"Better to be killed by the Serbs"; nutcase slogans; elections.

rc-am rcollins at netlink.com.au
Wed Apr 7 22:31:01 PDT 1999


gar posted:.

>>From Salon magazine:(for those who think NATO is
>the lesser evil, the "bleeding heart"
>alternative.)
.


here's my nutcase slogans for the day:  open the borders - no camps; stop
the bombs - desert.

open the borders, I've already spoken about.

refugee camps are increasingly, not only in this situation, but have been
for about a decade now, the means by which refugees are contained,
imprisoned, and through which richer countries pretend a humanitarianism,
but one, since it does not transgress one's own nationalism, amplifies the
internal limits of humanism to the point where the humanitarian response is
indistinguishable from that to which it is presumably responding: the
maintenance of nationalist borders.

stop the bombs, also implies opposition to NATO intervention on the ground.
the reasons are numerous, and have been stated often on the list.  this
slogan for me is not however sufficient on its own.    thinking only of our
response to NATO (and perhaps it is because I am not in the US) seems to me
to attach us (whether for or against) to an event and its structures which,
however implicitly, echo a time already passed:  the cold war.

the call for desertion might strike many here as the most odd.  but, first,
it is a recognition of what is happening and has happened in the ex-yu
countries over the last ten years:  of units mutinying, of people trying
desperately to evade the call ups, and of the increasingly routine way in
which the various govts have forced 'their own refugees' to return to their
homes as soldiers.    second, it is a recognition of the class composition
of the US and NATO armies.  yes, the US does not have conscription; but
some NATO countries do; and in any case, the composition of the US army (as
evidenced by the soldiers who are now held by the Belgrade govt) is not the
result of voluntary enlistment so much as economic compulsion.  (countries
which do have universal conscription rely less on economic compulsion that
the US does for gathering together cannon fodder.)

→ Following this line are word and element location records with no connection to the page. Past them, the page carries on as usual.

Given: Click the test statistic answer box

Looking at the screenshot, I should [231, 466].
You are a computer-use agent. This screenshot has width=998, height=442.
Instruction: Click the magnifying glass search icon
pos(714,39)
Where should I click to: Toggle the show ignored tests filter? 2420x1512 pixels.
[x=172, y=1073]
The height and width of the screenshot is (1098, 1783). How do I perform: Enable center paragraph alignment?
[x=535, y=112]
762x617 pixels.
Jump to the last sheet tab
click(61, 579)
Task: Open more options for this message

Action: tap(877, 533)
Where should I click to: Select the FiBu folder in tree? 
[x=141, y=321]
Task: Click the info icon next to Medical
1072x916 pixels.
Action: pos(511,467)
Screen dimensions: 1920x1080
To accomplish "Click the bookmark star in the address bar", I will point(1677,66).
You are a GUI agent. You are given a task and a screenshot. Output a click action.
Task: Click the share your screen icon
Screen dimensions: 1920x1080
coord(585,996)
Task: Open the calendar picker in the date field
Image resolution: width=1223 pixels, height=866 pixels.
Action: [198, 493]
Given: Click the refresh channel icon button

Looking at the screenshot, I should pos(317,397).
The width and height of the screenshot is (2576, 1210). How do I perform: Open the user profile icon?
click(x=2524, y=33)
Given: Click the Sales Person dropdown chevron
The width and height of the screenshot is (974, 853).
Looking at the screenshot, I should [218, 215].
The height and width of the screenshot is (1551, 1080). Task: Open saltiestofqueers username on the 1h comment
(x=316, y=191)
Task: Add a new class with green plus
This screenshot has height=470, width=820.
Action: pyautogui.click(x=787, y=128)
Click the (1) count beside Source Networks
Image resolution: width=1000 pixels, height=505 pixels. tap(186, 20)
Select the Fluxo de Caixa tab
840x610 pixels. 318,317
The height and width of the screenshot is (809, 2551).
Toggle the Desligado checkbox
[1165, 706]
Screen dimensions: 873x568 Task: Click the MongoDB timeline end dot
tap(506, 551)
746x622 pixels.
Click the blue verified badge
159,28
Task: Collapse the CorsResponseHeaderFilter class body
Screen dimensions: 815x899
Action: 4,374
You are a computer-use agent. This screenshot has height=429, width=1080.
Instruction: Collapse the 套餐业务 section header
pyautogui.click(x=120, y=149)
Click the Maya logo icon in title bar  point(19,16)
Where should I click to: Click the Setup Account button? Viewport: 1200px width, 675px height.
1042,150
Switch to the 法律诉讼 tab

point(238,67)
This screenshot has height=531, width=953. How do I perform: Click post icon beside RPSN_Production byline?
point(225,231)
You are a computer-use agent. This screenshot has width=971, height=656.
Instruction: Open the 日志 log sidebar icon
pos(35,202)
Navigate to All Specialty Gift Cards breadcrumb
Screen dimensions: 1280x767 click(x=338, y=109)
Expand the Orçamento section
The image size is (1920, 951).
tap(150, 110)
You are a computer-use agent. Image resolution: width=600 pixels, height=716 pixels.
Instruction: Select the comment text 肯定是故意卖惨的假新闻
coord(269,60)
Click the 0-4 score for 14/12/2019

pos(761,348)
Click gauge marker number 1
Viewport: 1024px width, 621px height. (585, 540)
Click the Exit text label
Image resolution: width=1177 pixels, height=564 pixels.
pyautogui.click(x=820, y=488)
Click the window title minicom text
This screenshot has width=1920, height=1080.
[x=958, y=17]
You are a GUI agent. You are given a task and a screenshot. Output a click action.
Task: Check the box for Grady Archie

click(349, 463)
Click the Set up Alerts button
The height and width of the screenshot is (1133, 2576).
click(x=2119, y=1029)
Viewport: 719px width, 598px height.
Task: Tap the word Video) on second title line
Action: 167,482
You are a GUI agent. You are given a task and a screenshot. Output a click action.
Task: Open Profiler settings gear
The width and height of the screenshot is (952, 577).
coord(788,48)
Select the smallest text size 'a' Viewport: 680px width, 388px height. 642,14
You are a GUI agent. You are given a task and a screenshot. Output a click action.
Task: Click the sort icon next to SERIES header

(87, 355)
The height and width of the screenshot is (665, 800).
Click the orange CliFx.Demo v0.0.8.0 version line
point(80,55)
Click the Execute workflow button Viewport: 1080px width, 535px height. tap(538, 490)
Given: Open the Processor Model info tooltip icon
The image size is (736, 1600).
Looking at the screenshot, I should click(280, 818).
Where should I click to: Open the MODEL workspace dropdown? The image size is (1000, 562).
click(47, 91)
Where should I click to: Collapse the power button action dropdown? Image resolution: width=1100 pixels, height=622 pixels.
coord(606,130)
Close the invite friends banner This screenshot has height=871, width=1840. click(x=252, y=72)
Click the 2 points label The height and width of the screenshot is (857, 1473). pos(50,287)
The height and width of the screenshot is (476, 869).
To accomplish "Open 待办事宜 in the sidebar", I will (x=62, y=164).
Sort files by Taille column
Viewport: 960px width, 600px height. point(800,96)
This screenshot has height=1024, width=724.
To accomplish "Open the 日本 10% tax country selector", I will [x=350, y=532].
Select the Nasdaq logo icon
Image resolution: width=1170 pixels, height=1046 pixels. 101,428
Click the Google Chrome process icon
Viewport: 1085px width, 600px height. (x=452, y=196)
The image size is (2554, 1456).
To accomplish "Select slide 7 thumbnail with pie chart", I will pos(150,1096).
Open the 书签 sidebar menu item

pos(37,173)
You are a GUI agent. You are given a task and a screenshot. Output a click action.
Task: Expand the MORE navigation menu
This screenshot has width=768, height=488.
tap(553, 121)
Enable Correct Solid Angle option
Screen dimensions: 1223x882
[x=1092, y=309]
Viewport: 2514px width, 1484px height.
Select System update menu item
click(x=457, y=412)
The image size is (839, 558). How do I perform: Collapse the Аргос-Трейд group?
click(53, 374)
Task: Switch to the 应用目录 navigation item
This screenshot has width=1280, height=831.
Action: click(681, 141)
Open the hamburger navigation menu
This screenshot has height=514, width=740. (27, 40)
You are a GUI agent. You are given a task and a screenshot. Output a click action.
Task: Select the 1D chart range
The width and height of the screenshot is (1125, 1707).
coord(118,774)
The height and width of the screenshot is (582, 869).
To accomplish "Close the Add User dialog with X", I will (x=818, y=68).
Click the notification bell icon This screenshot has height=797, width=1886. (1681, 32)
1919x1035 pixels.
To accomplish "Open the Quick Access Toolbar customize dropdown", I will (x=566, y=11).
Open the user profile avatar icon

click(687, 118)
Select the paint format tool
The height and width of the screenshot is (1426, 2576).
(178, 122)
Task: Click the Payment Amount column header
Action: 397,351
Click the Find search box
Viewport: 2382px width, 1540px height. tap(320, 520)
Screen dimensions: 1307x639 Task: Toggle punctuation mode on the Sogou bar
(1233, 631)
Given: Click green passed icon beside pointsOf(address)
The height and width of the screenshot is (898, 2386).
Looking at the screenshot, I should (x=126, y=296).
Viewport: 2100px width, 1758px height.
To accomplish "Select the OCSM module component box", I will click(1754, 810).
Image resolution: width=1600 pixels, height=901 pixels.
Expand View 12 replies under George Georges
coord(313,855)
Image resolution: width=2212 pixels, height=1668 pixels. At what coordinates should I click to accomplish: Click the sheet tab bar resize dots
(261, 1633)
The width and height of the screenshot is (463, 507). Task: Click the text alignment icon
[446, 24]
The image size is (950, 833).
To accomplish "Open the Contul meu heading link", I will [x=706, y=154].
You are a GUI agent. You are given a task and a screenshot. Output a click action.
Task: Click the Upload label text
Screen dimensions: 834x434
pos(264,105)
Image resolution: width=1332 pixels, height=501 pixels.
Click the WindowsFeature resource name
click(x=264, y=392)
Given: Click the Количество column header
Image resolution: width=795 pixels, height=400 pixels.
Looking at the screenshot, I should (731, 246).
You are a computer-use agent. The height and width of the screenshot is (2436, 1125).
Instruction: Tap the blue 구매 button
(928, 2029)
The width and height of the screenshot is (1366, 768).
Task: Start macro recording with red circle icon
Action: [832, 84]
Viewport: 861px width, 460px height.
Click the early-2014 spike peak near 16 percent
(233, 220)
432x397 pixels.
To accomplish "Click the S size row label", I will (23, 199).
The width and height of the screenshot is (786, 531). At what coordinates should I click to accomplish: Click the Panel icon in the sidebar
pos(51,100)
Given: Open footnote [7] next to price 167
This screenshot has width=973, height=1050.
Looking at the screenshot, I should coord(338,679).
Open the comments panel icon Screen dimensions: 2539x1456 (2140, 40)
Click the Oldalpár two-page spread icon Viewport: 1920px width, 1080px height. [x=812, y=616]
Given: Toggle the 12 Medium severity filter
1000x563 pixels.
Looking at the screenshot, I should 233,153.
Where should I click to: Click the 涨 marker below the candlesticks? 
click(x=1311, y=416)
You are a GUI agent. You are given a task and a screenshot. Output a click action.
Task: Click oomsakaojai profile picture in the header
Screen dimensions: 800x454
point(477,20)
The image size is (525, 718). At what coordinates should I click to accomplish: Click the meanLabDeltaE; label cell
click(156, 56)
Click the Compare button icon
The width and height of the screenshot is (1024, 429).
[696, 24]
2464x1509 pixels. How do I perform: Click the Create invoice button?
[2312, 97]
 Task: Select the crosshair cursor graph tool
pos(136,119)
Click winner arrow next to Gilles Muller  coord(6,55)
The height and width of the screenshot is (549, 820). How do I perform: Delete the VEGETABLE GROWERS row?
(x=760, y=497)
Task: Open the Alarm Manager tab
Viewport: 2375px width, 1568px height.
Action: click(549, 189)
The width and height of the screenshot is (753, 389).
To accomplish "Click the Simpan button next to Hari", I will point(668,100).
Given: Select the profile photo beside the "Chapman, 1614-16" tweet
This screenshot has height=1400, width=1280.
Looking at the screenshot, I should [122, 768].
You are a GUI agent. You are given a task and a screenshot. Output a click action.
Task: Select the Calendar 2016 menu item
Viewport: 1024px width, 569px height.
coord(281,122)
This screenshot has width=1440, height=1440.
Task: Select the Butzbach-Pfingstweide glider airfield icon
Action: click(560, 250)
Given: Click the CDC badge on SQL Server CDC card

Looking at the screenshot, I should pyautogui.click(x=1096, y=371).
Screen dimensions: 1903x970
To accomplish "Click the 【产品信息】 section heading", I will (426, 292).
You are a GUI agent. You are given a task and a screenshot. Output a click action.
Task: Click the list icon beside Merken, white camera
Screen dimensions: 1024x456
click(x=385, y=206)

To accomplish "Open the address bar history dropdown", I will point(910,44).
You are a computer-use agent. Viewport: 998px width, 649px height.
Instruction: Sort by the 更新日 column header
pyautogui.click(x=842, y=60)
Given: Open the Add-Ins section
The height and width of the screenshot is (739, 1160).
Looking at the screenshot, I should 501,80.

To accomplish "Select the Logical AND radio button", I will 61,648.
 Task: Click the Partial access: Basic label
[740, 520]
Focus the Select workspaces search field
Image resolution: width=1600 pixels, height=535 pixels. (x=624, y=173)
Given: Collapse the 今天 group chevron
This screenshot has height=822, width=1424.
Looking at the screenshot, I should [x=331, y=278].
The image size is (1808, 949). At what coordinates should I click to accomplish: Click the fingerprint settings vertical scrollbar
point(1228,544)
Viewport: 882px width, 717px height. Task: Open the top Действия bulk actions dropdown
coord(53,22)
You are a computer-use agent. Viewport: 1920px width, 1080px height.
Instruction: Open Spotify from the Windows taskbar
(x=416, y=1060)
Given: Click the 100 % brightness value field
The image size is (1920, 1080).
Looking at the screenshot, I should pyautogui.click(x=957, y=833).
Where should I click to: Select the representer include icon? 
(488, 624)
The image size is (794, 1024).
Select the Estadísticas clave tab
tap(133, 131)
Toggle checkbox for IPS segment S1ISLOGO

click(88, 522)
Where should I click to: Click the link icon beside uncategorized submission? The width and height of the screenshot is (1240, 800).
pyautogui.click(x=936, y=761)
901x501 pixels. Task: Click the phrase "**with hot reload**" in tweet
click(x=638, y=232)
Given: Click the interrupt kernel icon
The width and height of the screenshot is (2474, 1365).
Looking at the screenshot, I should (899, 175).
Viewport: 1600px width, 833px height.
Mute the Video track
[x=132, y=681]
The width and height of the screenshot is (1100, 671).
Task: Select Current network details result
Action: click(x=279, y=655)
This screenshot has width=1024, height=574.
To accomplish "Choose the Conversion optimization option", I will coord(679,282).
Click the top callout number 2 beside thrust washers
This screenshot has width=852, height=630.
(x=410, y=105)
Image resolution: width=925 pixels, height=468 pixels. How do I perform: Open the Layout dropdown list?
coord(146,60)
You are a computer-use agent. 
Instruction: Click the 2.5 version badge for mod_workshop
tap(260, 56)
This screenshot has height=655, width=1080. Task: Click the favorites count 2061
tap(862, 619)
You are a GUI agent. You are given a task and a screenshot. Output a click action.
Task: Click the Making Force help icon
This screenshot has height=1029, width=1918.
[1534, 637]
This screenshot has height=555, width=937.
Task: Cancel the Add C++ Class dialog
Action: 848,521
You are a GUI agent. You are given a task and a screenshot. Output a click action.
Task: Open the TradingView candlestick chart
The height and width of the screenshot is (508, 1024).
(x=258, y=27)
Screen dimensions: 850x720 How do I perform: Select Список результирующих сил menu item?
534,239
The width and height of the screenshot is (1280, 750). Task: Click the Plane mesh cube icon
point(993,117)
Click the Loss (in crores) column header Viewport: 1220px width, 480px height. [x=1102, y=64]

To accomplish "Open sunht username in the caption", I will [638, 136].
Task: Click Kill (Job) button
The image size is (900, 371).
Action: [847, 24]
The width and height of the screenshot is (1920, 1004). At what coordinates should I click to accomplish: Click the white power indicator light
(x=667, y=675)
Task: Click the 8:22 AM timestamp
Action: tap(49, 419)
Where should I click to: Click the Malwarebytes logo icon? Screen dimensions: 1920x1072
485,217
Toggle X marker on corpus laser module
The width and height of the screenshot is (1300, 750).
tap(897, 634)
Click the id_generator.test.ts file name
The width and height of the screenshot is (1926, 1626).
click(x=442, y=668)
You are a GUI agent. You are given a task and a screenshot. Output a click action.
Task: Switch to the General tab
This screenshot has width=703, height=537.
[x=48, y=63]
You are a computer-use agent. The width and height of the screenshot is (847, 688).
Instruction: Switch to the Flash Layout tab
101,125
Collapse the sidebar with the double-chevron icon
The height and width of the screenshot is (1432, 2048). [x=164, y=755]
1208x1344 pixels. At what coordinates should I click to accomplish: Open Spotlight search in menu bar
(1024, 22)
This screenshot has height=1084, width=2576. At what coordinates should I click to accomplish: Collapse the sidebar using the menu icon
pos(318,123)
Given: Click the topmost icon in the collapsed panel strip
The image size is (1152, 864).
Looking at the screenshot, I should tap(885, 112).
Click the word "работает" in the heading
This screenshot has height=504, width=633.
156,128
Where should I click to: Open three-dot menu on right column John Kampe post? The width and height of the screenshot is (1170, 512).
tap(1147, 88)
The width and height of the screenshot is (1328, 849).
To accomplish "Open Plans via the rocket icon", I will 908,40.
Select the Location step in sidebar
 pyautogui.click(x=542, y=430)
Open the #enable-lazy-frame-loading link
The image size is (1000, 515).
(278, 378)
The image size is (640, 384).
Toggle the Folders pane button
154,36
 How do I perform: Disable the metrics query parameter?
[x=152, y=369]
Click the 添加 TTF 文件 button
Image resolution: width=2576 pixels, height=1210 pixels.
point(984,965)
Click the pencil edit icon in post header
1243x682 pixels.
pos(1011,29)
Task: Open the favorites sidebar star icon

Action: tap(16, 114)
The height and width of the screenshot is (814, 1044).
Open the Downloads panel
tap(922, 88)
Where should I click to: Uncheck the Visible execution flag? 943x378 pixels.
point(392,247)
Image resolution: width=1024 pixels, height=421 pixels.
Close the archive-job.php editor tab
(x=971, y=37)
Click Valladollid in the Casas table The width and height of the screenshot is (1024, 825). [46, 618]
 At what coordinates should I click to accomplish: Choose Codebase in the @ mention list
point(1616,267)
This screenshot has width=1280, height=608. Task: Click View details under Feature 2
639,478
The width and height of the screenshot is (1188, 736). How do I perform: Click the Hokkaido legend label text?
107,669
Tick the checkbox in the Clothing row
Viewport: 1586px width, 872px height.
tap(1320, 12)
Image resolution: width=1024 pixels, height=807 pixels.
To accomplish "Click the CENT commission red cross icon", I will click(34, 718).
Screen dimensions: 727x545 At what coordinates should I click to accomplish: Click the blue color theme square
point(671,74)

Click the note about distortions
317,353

a brief note to Jim h on the election of governments from the wildcat
article:

"The first "free" (I.e. multi-party) elections held in the Republics of
Yugoslavia, in 1990, were a veritable referendum on war. In all the major
protagonist Republics: Slovenia, Croatia, Serbia and Bosnia-Hercegovina,
ethnic nationalist parties won clear victories over Yugoslavist
representatives of the old Communist League and non-ethnic liberal parties.
[...] Effectively, the citizens of Yugoslavia were
asked: "Are you in favour of ethnic slaughter? Yes/No"."